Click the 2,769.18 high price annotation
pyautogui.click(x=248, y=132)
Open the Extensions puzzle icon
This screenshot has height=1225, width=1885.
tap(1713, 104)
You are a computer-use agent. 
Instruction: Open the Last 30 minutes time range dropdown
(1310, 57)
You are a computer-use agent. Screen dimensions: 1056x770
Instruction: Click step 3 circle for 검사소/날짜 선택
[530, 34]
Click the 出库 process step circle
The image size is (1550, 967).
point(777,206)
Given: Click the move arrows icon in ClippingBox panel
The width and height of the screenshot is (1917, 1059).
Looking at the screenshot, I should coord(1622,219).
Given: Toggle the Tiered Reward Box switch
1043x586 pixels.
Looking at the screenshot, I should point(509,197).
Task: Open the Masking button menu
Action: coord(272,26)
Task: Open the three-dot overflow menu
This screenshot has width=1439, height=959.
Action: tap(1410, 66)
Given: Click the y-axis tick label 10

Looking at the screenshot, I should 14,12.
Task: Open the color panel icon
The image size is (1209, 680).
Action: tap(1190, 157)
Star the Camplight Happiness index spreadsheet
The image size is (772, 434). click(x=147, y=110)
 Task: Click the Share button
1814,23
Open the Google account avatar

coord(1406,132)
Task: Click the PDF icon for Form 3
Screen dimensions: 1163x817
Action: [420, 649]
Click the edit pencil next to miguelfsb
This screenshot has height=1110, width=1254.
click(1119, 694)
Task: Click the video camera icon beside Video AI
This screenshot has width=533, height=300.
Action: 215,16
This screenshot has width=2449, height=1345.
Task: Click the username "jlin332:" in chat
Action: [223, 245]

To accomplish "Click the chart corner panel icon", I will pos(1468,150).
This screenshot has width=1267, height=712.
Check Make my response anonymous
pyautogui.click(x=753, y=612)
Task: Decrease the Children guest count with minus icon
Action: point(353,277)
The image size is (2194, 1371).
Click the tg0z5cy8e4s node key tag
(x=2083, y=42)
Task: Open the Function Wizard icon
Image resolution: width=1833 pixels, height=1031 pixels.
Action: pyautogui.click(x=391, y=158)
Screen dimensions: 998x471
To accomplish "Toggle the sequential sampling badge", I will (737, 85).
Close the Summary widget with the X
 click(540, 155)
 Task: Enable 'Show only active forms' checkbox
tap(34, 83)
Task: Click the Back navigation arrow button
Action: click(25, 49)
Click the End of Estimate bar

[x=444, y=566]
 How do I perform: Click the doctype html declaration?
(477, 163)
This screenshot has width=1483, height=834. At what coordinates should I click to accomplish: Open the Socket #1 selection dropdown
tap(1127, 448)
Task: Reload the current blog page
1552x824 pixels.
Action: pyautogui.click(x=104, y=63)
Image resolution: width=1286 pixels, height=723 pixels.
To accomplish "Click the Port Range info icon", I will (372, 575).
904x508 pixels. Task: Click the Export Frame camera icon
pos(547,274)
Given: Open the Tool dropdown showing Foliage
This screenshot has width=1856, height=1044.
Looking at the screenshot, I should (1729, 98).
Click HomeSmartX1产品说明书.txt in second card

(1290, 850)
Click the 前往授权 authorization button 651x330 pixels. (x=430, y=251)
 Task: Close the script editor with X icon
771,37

▶ **PROBLEM DESCRIPTION**
Make an exact transcription of all the records.

▶ **SOLUTION FOR THIS TASK**
Click the 2,769.18 high price annotation
pyautogui.click(x=248, y=132)
Open the Extensions puzzle icon
This screenshot has height=1225, width=1885.
tap(1713, 104)
You are a computer-use agent. 
Instruction: Open the Last 30 minutes time range dropdown
(1310, 57)
You are a computer-use agent. Screen dimensions: 1056x770
Instruction: Click step 3 circle for 검사소/날짜 선택
[530, 34]
Click the 出库 process step circle
The image size is (1550, 967).
point(777,206)
Given: Click the move arrows icon in ClippingBox panel
The width and height of the screenshot is (1917, 1059).
Looking at the screenshot, I should coord(1622,219).
Given: Toggle the Tiered Reward Box switch
1043x586 pixels.
Looking at the screenshot, I should point(509,197).
Task: Open the Masking button menu
Action: coord(272,26)
Task: Open the three-dot overflow menu
This screenshot has width=1439, height=959.
Action: tap(1410, 66)
Given: Click the y-axis tick label 10

Looking at the screenshot, I should 14,12.
Task: Open the color panel icon
The image size is (1209, 680).
Action: tap(1190, 157)
Star the Camplight Happiness index spreadsheet
The image size is (772, 434). click(x=147, y=110)
 Task: Click the Share button
1814,23
Open the Google account avatar

coord(1406,132)
Task: Click the PDF icon for Form 3
Screen dimensions: 1163x817
Action: [420, 649]
Click the edit pencil next to miguelfsb
This screenshot has height=1110, width=1254.
click(1119, 694)
Task: Click the video camera icon beside Video AI
This screenshot has width=533, height=300.
Action: 215,16
This screenshot has width=2449, height=1345.
Task: Click the username "jlin332:" in chat
Action: [223, 245]

To accomplish "Click the chart corner panel icon", I will pos(1468,150).
This screenshot has width=1267, height=712.
Check Make my response anonymous
pyautogui.click(x=753, y=612)
Task: Decrease the Children guest count with minus icon
Action: point(353,277)
The image size is (2194, 1371).
Click the tg0z5cy8e4s node key tag
(x=2083, y=42)
Task: Open the Function Wizard icon
Image resolution: width=1833 pixels, height=1031 pixels.
Action: pyautogui.click(x=391, y=158)
Screen dimensions: 998x471
To accomplish "Toggle the sequential sampling badge", I will (737, 85).
Close the Summary widget with the X
 click(540, 155)
 Task: Enable 'Show only active forms' checkbox
tap(34, 83)
Task: Click the Back navigation arrow button
Action: click(25, 49)
Click the End of Estimate bar

[x=444, y=566]
 How do I perform: Click the doctype html declaration?
(477, 163)
This screenshot has width=1483, height=834. At what coordinates should I click to accomplish: Open the Socket #1 selection dropdown
tap(1127, 448)
Task: Reload the current blog page
1552x824 pixels.
Action: pyautogui.click(x=104, y=63)
Image resolution: width=1286 pixels, height=723 pixels.
To accomplish "Click the Port Range info icon", I will (372, 575).
904x508 pixels. Task: Click the Export Frame camera icon
pos(547,274)
Given: Open the Tool dropdown showing Foliage
This screenshot has width=1856, height=1044.
Looking at the screenshot, I should (1729, 98).
Click HomeSmartX1产品说明书.txt in second card

(1290, 850)
Click the 前往授权 authorization button 651x330 pixels. (x=430, y=251)
 Task: Close the script editor with X icon
771,37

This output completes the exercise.